Et même, je ne sais pas si autrement, ça irait mieux.
Et même, cet autrement, je n’ai absolument aucune idée de ce qu’il devrait être. Je ne peux dire que pour moi, et encore.

Et puis ça fout la trouille, tout de même. Lâcherais-je mon job, ma vie comme je la connais pour me lancer dans un chemin de négociations obligatoires, cette nécessaire imprécision du système représentatif, qui à force d’obliger tout le monde à se mettre d’accord, n’arrive plus à rien mener sans casse ni renoncement ? Non. Lâche ? Oui, deux fois.

Car c’est une sacrée responsabilité. Faire du mieux qu’on peut, respecter les engagements pris, avec ces inévitables compromis mais sans compromission, il faut une grande force morale et un dévouement sans faille pour ne pas décevoir. Je n’aime pas décevoir.

Je sais juste que je vis ici, sur un bout de terre, avec d’autres gens. Que pour vivre ensemble le mieux possible, nous avons besoin d’un minimum de codes et de règles communs. Que la bonne volonté ne suffit pas. Et que, parmi les personnes qui se portent volontaires pour trouver ensemble les solutions, les moyens, les méthodes, je n’ai pas encore trouvé celle qui partage ma vision du monde, et défendra la construction d’une société où j’aurai l’impression que chacun a sa place, quelque soit la chaise qu’il choisit d’occuper.

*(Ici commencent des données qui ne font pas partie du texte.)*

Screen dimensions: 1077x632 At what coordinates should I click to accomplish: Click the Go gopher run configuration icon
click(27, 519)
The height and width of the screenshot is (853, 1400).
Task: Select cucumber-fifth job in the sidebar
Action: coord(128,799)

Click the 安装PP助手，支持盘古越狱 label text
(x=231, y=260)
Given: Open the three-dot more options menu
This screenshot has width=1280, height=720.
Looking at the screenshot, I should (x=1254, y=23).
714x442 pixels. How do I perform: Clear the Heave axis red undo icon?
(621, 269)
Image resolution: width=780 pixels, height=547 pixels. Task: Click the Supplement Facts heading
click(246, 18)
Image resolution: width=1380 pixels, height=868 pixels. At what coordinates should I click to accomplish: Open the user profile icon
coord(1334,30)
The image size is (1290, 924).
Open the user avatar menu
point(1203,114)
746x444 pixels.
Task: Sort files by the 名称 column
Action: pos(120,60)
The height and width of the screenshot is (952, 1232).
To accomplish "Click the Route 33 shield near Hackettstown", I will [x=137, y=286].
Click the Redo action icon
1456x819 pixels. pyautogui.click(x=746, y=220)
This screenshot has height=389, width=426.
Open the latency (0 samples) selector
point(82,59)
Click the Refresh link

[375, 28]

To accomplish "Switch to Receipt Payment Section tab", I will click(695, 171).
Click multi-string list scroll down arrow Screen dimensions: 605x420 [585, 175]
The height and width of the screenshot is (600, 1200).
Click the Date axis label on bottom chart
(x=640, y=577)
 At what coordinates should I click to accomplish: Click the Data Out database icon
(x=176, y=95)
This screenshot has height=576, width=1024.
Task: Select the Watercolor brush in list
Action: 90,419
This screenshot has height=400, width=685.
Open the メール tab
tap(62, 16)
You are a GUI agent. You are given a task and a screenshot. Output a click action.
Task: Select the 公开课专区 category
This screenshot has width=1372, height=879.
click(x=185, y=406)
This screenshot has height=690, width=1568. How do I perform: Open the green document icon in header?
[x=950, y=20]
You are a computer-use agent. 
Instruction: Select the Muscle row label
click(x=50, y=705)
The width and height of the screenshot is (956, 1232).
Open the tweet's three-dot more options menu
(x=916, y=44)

J’ai la trouille dans ce monde, tu sais.

Les mots tombés du lit : politique, responsabilité, morale, bonheur, civisme

4 commentaires sur “4”

  1. VOUS nous rechauffez l’âme. Ne serait-ce qu’en exprimant ce qu’il me semble traverser nombre de personnes qui n’ont pas forcement votre force pour les mots. Merci pour ce texte réconfortant malgré tout.
    Pierre

  2. Merci Nora,
    D’abord d’exister, mais aussi de l’écrire de mettre des mots là où, pour d’autres dont je fait partie, les idées sont mélangées avec peu de nuances malgré des convictions qui paraissent fortes…Merci et bien le bonjour au plaisir de vous lire.
    Ouftigars.

  3. Bonjour Nora,
    Ton texte fais écho en moi, et défini bien la complexité d’une époque qui se perd. Moi je suis de gauche viscéralement , par conviction notamment aux valeurs de solidarité et d’égalité. Je ne quitterais pas ce camp. Jamais ! Mais j’avoue que, souvent, je suis perdu, vacillant sous tel ou tel argument. Je n’ai pas ton talent pour exprimer mon désarroi, ma “trouille”, mais merci pour ce texte.